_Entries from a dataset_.

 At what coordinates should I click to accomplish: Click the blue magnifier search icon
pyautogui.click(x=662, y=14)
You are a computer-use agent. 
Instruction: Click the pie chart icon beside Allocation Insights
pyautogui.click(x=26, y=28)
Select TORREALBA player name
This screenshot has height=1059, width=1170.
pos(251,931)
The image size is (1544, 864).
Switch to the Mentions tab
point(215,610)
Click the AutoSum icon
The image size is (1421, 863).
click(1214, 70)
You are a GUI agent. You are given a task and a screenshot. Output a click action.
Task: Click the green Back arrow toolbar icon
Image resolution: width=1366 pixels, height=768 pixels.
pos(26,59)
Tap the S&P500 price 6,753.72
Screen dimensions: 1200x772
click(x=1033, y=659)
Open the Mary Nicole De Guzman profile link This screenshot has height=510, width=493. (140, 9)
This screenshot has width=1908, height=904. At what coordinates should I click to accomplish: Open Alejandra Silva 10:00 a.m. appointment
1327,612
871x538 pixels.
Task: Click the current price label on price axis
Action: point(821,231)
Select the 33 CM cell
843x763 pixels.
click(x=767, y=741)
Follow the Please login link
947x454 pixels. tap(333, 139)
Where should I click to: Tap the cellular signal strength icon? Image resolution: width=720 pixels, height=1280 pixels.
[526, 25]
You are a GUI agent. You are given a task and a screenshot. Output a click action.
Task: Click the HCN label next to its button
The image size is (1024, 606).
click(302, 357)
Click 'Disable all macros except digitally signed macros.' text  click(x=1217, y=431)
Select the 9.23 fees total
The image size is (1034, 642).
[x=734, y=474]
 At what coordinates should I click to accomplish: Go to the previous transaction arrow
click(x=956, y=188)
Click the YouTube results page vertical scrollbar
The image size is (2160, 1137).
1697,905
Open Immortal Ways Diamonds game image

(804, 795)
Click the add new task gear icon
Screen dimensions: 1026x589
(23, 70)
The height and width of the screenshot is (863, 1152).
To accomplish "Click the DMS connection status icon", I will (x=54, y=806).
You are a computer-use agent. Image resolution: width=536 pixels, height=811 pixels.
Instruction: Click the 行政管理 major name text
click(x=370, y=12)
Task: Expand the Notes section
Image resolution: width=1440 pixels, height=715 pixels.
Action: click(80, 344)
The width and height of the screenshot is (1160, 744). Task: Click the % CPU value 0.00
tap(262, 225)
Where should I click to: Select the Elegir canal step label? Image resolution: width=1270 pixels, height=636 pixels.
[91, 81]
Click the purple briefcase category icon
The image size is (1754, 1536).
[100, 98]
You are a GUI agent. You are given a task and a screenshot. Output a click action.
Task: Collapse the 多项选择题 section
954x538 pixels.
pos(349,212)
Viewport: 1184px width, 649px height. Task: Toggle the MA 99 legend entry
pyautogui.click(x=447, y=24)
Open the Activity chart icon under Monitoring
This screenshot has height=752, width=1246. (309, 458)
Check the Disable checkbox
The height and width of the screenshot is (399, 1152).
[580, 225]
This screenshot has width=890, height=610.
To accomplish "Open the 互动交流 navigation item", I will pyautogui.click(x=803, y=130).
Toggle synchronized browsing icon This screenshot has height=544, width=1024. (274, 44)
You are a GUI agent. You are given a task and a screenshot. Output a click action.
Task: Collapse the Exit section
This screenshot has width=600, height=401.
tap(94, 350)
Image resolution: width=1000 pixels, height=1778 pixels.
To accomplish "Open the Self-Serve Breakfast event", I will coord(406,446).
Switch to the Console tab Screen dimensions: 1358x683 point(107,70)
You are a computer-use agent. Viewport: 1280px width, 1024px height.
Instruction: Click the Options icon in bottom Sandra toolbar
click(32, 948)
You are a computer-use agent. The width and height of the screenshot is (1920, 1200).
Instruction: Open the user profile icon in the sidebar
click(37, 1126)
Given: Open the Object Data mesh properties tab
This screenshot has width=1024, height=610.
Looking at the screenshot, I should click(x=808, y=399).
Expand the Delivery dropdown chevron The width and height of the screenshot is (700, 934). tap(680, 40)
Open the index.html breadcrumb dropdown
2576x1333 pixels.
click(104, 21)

_Exercise objective_.
Can you reproduce the records from the line with "Click the purple briefcase category icon" to the line with "Switch to the Console", substituting "Expand" for "Collapse" and leaving everything else unchanged?

_Answer to the task_.
Click the purple briefcase category icon
The image size is (1754, 1536).
[100, 98]
You are a GUI agent. You are given a task and a screenshot. Output a click action.
Task: Expand the 多项选择题 section
954x538 pixels.
pos(349,212)
Viewport: 1184px width, 649px height. Task: Toggle the MA 99 legend entry
pyautogui.click(x=447, y=24)
Open the Activity chart icon under Monitoring
This screenshot has height=752, width=1246. (309, 458)
Check the Disable checkbox
The height and width of the screenshot is (399, 1152).
[580, 225]
This screenshot has width=890, height=610.
To accomplish "Open the 互动交流 navigation item", I will pyautogui.click(x=803, y=130).
Toggle synchronized browsing icon This screenshot has height=544, width=1024. (274, 44)
You are a GUI agent. You are given a task and a screenshot. Output a click action.
Task: Expand the Exit section
This screenshot has width=600, height=401.
tap(94, 350)
Image resolution: width=1000 pixels, height=1778 pixels.
To accomplish "Open the Self-Serve Breakfast event", I will coord(406,446).
Switch to the Console tab Screen dimensions: 1358x683 point(107,70)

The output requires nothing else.